On Tuesday, the day after the attack, May raised the terror threat level from “severe” to “critical”, the highest level, meaning that an attack was imminent. This is the first time since 2007, when a blazing car loaded with gas was driven into Glasgow airport.
She also ordered armed police to patrol railway stations like Paddington that are a likely target, as well as on the trains themselves, a first. Officers who raided the home of Salman Abedi in Manchester discovered a bomb factory with a huge stash of explosive chemicals and other components, leading to fears that he had made other devices and given them to fellow radicals in Britain.
Despite these dramatic developments, members of the public were sanguine. “It reminds me of the 1970s when the IRA [Irish Republican Army] set off bombs in Britain,” said Mary Walsh, a retired woman arriving in Paddington for a concert. “After the bombing, I thought twice about going to this concert. But the audience will only be small. The event will not attract attention, I hope. We have to go on with our normal lives.”
David Saunders said that he went through Paddington every day on his way to work. “Yes, this is a possible target for an attack. Many places are – train stations, the subway, airports or major public buildings. But we must continue with our daily life. I do not think about bombs. What good does worrying do?”
Tom Davies, the owner of a small furniture company, said that there was no need to be concerned. “The media is reporting too much about this, making people nervous. Look around you, people are continuing their daily life.”
The streets around Paddington were packed with people, British and foreign, residents and visitors. “The bomb attack has had no impact on our bookings,” said Susan Valencia, a manager at the Park Grand Hotel near the station. “We are almost full up for the next week.”
On Saturday (May 27), organisers held football and rugby cup finals in London, each attracting crowds of more than 70,000. The fans were not deterred from attending.
The attack has reopened a debate on why the security services were unable to pre-empt it, despite being warned on several occasions about Abedi by his friends and the Libyan exile community in Manchester.
In response, the security services said they had uncovered 18 attacks since 2013, including five in the last two months.
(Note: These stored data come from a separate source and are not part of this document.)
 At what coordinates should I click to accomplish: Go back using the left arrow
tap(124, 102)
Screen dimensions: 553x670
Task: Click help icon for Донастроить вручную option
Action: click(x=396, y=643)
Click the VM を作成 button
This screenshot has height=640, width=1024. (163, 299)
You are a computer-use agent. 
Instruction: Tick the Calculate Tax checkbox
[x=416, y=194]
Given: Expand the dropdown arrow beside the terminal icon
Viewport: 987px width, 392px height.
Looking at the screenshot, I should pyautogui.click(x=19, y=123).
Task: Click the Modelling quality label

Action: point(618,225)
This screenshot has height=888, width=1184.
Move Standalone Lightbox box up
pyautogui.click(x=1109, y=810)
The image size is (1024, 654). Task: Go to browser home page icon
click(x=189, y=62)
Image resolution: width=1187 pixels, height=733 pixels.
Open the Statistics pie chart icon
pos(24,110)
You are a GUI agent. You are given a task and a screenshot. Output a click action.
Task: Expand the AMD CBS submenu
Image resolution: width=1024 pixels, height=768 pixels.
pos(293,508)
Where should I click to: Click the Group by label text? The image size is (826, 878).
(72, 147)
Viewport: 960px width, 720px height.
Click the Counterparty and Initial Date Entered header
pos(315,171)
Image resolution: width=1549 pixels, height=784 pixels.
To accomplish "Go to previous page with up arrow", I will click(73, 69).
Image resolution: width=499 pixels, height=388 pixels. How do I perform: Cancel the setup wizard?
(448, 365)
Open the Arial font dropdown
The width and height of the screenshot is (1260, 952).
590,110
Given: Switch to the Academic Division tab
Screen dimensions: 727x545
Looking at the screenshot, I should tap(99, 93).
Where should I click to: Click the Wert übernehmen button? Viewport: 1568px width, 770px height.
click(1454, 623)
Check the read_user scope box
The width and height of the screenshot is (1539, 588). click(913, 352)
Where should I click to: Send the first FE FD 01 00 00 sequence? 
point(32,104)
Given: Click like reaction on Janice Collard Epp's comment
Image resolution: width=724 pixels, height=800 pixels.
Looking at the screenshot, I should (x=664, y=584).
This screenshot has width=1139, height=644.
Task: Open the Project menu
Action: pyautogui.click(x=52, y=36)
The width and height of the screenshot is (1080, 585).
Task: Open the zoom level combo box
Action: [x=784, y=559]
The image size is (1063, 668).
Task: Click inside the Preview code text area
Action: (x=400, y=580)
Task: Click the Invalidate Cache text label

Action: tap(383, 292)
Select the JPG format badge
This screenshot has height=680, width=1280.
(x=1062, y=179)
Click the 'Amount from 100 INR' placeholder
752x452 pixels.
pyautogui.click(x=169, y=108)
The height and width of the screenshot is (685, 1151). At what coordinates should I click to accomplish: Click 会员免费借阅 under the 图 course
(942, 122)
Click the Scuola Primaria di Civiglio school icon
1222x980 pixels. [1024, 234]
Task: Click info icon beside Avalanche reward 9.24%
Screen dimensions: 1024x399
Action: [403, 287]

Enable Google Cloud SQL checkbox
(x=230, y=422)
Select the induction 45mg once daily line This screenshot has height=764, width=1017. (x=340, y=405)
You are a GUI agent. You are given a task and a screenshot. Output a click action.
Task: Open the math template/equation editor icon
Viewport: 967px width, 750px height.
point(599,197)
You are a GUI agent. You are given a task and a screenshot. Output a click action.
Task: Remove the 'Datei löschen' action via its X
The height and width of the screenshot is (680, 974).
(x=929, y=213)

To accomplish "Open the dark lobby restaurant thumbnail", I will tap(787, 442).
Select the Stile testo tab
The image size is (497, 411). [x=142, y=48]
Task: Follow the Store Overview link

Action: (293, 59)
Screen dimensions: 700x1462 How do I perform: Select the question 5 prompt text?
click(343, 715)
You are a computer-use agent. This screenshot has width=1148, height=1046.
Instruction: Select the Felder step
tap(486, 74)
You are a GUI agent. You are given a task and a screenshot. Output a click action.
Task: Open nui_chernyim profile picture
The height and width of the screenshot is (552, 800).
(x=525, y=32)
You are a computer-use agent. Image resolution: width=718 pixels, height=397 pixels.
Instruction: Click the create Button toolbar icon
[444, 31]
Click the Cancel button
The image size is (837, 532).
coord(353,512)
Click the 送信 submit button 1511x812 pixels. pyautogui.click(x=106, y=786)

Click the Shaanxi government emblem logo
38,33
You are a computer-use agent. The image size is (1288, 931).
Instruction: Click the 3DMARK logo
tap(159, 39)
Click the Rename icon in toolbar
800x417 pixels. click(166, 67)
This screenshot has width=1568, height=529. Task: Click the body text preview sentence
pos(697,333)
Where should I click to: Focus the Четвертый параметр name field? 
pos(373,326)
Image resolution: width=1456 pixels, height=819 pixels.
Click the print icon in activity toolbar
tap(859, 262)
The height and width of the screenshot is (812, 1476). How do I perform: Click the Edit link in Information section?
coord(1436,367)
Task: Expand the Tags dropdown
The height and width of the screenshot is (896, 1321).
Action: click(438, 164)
They said that they were running 500 active investigations, involving 3,000 potential suspects. They do not have sufficient manpower to follow all the suspects 24 hours a day; it is hard to pinpoint when a person with radical sympathies becomes a risk to public safety.
The attack caused a four-day suspension of campaigning in Britain’s general election, to be held on June 8. The campaigning resumed on Friday and the bombing immediately became a central issue.
Jeremy Corbyn, leader of the opposition Labour Party which is trailing in the opinion polls, said in a speech on Friday: “We must be brave enough to admit that the ‘war on terror’ is simply not working. We need a smarter way to reduce the threat from countries that nurture terrorists and generate terrorism.”
Corbyn said that British military interventions in Iraq, Afghanistan and Libya had fuelled anti-British sentiments in these countries. People must consider the causes of terrorism as well as the results, he said. He said recently that Britain had not fought a just war since 1945; he has consistently voted to oppose military action against Islamic State.
For this, he was attacked by May, leader of the ruling Conservative Party. She accused Corbyn of “making excuses” for Abedi. “He has said that the terrorist attacks on Britain are our own fault,” she told a news conference on Friday. “There can never be excuses for terrorism. There can be no excuse for what happened in Manchester.”
Before the attack, May’s Conservative party was about 10 percentage points ahead in the opinion polls. The public anger that has followed is likely to help her to a comfortable victory.